Biofótons: emitimos uma luz visível que desaparece quando morremos, revela estudo surpreendente
Um experimento intrigante realizado por pesquisadores da Universidade de Calgary e do Conselho Nacional de Pesquisa do Canadá sugere que a vida realmente pode ser radiante, em um sentido literal. Este estudo inovador em camundongos e folhas de duas espécies de plantas identificou evidências físicas diretas de um curioso fenômeno chamado ‘biophoton’, que cessa com a morte. Isso sugere que todos os seres vivos, incluindo humanos, poderiam literalmente brilhar com saúde, até que não brilhem mais.
Essas descobertas, à primeira vista, podem parecer um tanto excêntricas. É difícil não relacionar investigações científicas sobre emissões eletromagnéticas biológicas com alegações paranormais e desmentidas sobre auras e descargas ao redor de organismos vivos.
Em teoria, as ondas de luz visíveis emitidas por processos biológicos deveriam ser tão fracas que facilmente se perderiam no brilho intenso de ondas eletromagnéticas do ambiente e do calor gerado pelo nosso metabolismo. isso torna um desafio rastreá-las com precisão ao longo de todo o corpo.

No entanto a equipe do físico Vahid Salari da Universidade de Calgary afirma ter observado exatamente isso – uma emissão de fótons ultrafraxa (UPE) produzida por vários animais vivos, em forte contraste com seus corpos não vivos, bem como em algumas folhas de plantas.
O mistério dos biophotons
A ciência por trás dos biophotons parte de uma ideia controversa. Diversos processos biológicos claramente geram exibições brilhantes de luz na forma de quimiluminescência. Por décadas, a emissão espontânea de ondas de luz entre 200 e 1.000 nanometros foi registrada a partir de reações menos óbvias em uma vasta gama de células vivas, desde tecidos cardíacos de vaca até colônias bacterianas.
Um forte candidato para a origem dessa radiação é o efeito de várias espécies reativas de oxigênio que as células vivas produzem quando enfrentam estresses como calor, toxinas, patógenos ou falta de nutrientes.
Com uma quantidade suficiente de peróxido de hidrogênio, por exemplo, materiais como gorduras e proteínas podem passar por transformações que aceleram seus elétrons e liberam um fóton suficientemente energético conforme retornam ao estado inicial.
Haveria uma vantagem imensa em monitorar remotamente o estresse de tecidos individuais em pacientes humanos ou animais inteiros, ou até mesmo entre culturas ou amostras bacterianas. Isso poderia fornecer aos técnicos e especialistas médicos uma ferramenta de pesquisa ou diagnóstico poderosa e não invasiva.
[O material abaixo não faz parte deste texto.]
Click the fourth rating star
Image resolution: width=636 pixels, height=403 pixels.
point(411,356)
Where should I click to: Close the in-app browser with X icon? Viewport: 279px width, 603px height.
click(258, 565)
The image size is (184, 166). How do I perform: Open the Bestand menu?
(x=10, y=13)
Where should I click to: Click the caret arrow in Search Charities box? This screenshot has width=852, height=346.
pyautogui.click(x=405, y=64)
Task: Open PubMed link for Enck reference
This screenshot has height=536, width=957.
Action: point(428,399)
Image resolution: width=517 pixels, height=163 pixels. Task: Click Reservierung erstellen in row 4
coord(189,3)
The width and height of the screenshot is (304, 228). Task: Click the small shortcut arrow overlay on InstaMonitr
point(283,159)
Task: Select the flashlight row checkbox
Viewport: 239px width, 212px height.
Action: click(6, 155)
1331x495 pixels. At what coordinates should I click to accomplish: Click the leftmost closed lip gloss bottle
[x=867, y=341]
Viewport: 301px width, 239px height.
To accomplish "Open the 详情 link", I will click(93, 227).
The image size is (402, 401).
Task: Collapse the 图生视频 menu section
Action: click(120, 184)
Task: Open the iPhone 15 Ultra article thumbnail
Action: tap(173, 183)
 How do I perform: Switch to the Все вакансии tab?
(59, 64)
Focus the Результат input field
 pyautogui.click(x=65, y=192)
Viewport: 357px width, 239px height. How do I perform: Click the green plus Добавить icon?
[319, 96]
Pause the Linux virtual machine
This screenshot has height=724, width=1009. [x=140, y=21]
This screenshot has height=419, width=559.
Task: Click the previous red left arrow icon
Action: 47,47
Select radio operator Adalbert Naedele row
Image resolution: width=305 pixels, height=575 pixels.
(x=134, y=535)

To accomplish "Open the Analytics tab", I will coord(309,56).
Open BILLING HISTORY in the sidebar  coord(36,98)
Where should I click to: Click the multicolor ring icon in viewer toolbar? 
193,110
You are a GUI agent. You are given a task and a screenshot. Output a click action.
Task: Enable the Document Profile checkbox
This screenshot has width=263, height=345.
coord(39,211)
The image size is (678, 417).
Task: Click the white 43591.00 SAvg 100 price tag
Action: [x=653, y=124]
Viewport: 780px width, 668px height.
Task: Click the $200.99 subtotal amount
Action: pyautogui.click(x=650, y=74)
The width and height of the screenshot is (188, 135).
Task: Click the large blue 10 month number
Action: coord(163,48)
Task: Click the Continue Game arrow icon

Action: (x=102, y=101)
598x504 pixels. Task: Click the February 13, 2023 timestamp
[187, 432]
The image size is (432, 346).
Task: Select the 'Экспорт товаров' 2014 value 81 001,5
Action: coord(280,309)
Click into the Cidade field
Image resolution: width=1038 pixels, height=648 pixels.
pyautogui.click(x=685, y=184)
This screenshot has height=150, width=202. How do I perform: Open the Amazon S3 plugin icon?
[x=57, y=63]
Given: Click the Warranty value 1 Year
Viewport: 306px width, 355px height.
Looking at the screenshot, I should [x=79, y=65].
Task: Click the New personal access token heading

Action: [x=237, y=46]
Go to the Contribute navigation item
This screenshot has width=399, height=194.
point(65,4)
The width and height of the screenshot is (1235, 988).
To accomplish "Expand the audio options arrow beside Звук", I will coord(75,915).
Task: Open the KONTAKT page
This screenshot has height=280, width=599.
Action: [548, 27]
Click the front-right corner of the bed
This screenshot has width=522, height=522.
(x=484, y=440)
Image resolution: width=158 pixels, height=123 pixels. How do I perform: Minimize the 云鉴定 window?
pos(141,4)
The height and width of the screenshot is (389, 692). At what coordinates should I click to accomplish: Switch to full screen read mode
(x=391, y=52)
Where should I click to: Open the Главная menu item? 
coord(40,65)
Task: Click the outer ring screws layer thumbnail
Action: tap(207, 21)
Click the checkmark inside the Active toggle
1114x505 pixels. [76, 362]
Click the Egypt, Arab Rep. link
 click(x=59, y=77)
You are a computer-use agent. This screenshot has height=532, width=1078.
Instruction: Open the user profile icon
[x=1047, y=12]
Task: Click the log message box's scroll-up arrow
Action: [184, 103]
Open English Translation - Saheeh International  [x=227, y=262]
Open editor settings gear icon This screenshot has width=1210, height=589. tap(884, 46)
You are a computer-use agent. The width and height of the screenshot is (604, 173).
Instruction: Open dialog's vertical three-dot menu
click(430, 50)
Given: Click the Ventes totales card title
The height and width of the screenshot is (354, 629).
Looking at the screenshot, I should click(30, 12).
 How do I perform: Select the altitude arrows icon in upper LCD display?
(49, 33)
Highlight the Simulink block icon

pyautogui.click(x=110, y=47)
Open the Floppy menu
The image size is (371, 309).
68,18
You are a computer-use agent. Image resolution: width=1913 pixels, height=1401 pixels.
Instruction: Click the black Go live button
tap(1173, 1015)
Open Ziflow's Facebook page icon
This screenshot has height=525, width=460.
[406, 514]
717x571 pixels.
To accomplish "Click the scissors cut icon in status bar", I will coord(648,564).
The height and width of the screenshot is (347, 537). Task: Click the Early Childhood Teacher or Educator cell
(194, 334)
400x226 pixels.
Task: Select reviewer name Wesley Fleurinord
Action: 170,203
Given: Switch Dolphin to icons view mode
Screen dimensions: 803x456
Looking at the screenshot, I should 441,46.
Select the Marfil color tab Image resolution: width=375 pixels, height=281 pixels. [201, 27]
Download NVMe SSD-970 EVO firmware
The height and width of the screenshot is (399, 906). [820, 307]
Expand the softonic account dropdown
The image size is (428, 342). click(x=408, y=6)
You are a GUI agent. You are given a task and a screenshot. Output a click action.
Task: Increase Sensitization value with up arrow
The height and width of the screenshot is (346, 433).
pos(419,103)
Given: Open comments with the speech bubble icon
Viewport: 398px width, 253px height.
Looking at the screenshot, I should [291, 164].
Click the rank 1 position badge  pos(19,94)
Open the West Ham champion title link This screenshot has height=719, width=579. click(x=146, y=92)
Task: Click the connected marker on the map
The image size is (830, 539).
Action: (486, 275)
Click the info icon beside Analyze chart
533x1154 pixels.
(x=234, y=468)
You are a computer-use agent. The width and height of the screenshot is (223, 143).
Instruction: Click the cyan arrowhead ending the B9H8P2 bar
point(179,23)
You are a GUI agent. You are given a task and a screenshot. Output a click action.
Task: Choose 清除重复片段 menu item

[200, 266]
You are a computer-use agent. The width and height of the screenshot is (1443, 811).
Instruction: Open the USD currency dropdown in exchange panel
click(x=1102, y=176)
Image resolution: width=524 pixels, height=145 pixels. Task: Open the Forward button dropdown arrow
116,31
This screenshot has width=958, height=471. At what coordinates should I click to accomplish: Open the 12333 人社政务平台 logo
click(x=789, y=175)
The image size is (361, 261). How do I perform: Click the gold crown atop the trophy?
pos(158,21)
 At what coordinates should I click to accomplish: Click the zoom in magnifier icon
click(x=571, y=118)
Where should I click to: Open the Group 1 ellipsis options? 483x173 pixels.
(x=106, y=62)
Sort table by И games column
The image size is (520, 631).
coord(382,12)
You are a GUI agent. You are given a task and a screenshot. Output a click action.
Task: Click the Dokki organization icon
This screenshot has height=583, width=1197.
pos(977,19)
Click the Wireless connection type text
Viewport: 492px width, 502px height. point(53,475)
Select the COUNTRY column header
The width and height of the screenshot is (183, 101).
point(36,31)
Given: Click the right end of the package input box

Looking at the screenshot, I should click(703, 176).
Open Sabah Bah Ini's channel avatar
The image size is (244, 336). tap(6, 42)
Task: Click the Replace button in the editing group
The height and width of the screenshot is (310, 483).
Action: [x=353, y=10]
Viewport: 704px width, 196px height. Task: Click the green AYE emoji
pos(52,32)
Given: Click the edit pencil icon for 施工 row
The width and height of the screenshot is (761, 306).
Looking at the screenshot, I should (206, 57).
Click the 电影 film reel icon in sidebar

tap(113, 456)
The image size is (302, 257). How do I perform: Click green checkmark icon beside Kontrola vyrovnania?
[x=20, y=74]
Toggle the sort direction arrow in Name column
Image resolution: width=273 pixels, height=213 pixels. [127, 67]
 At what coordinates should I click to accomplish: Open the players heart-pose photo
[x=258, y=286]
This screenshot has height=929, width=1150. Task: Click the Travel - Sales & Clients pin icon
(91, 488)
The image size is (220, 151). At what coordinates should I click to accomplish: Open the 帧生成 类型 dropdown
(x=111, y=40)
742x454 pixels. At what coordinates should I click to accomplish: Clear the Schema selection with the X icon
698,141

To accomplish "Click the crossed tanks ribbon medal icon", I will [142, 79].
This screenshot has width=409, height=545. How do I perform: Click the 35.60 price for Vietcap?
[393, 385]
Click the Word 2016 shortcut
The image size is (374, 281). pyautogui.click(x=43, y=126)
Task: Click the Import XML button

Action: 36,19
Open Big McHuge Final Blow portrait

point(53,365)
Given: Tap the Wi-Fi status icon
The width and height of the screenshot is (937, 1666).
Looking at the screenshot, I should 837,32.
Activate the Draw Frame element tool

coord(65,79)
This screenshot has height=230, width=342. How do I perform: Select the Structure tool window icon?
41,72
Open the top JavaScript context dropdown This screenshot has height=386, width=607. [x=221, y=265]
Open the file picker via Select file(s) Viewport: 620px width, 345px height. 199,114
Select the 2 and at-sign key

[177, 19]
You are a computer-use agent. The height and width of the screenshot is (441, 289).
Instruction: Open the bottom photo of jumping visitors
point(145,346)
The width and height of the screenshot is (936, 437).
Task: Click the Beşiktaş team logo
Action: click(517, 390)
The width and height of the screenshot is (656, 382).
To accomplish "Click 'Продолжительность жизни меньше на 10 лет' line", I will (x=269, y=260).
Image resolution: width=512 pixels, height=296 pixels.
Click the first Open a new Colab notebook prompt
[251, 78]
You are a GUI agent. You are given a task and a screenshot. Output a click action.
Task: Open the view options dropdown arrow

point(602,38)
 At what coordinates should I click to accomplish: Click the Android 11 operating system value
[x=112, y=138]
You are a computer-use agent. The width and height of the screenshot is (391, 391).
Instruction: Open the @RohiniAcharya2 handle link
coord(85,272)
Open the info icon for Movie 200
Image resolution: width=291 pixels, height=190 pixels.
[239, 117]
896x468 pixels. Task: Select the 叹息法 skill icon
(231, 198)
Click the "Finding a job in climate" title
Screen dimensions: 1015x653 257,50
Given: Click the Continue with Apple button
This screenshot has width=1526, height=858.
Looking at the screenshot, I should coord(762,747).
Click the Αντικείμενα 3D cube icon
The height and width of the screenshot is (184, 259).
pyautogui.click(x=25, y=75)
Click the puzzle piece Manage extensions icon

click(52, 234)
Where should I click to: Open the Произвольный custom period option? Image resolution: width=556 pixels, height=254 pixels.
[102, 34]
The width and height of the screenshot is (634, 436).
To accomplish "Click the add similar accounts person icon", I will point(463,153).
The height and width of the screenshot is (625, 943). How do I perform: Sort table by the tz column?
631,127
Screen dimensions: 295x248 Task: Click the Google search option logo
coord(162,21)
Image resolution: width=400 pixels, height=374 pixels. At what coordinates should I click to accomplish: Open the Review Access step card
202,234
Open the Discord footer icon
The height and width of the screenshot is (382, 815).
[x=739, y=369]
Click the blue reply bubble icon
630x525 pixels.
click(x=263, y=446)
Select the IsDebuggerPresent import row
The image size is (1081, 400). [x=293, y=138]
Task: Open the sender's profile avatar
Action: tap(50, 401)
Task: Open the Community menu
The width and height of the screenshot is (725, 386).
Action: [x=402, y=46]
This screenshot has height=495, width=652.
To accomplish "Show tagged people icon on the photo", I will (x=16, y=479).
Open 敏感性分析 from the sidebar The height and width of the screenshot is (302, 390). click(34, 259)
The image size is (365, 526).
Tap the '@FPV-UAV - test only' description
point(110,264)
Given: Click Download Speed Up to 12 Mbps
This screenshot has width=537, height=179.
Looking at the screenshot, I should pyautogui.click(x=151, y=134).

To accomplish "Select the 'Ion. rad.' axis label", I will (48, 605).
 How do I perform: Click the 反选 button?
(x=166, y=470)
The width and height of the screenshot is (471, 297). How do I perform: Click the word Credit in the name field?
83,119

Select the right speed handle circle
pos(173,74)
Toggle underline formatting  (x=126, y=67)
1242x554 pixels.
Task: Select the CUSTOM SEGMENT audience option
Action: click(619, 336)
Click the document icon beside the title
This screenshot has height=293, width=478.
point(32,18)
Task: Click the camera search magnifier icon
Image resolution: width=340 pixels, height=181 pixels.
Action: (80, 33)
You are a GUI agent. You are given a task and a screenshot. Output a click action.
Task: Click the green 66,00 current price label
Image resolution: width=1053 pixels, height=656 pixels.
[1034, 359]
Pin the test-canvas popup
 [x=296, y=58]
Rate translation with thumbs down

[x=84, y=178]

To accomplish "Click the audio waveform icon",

Observações surpreendentes em camundongos e plantas
Para verificar se o processo poderia ser ampliado de tecidos isolados para sujeitos vivos inteiros, os pesquisadores usaram câmeras de dispositivo de carga acoplada e dispositivo de carga acoplada com multiplicação de elétrons para comparar as emissões mais fracas de camundongos inteiros – primeiro vivos, depois mortos.

Quatro camundongos imobilizados foram colocados individualmente em uma caixa escura e fotografados por uma hora, antes de serem sacrificados e fotografados por mais uma hora. Eles foram mantidos aquecidos à temperatura corporal mesmo após a morte para evitar que o calor se tornasse uma variável.
Os pesquisadores descobriram que podiam capturar fótons individuais no espectro visível de luz emergindo das células dos camundongos antes e depois da morte. A diferença no número desses fótons era clara, com uma queda significativa na UPE no período de medição após eles serem sacrificados
Um processo semelhante realizado em folhas de agrião-de-campo (Arabidopsis thaliana) e árvore-guarda-chuva-anã (Heptapleurum arboricola) revelou resultados igualmente impressionantes. Estressar as plantas com ferimentos físicos e agentes químicos forneceu fortes evidências de que espécies reativas de oxigênio poderiam, de fato, estar por trás do brilho suave.
O potencial diagnóstico do brilho celular
Os pesquisadores relatam que, em todas as folhas, as partes lesionadas eram significativamente mais brilhantes do que as partes não lesionadas durante todas as 16 horas de imagem. Este fenômeno pode um dia nos permitir saber se estamos em saúde radiante ou não
Essa pesquisa foi publicada no The Journal of Physical Chemistry Letters, estimulando a especulação de que o brilho etéreo produzido por células estressadas pode nos fornecer informações valiosas sobre nossa saúde.